Copy the entries below word for word, leaving out the pictures.

# Supplied entries start

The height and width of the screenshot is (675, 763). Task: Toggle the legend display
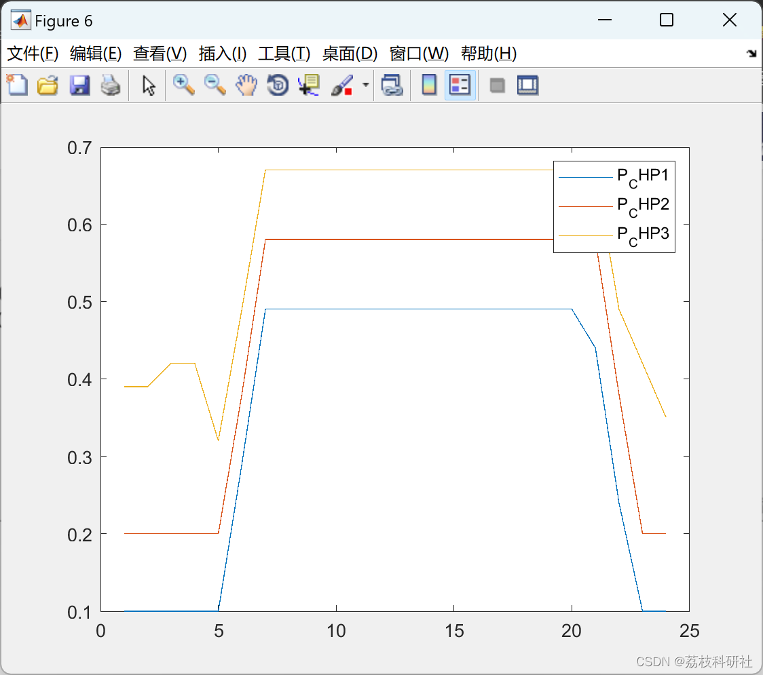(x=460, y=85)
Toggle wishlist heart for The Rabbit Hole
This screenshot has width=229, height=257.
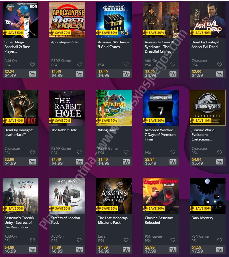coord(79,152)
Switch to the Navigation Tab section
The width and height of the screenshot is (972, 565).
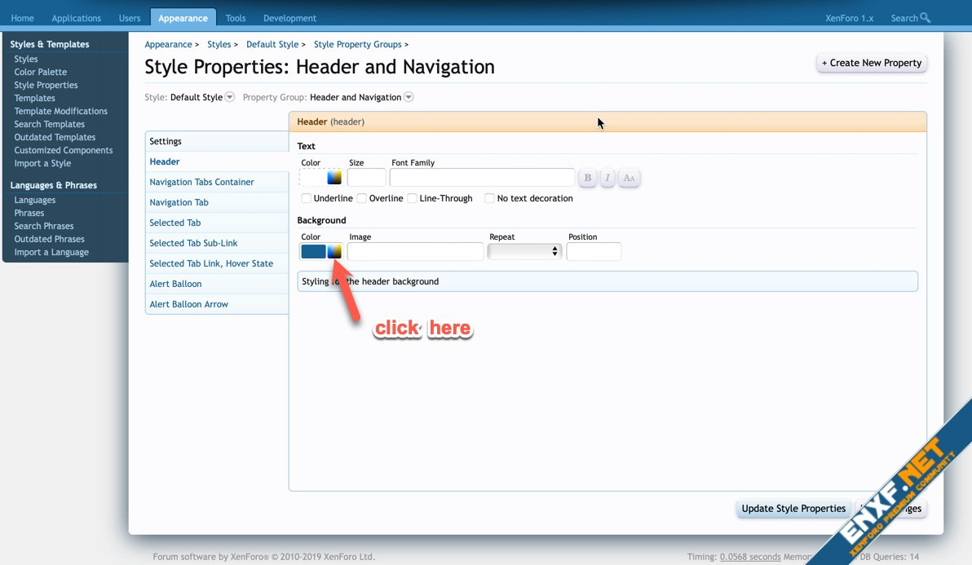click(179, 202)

# Supplied entries end

*Response*.
The height and width of the screenshot is (675, 763). Task: Toggle the legend display
(x=460, y=85)
Toggle wishlist heart for The Rabbit Hole
This screenshot has width=229, height=257.
coord(79,152)
Switch to the Navigation Tab section
The width and height of the screenshot is (972, 565).
click(179, 202)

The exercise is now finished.